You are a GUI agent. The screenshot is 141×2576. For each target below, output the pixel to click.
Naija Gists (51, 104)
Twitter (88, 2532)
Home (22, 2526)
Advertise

• [Work instructions]:
The entries above should be copied out exactly, with none left out.

• [Answer space]:
You are a GUI agent. The screenshot is 141×2576. For each target below, output the pixel to click.
Naija Gists (51, 104)
Twitter (88, 2532)
Home (22, 2526)
Advertise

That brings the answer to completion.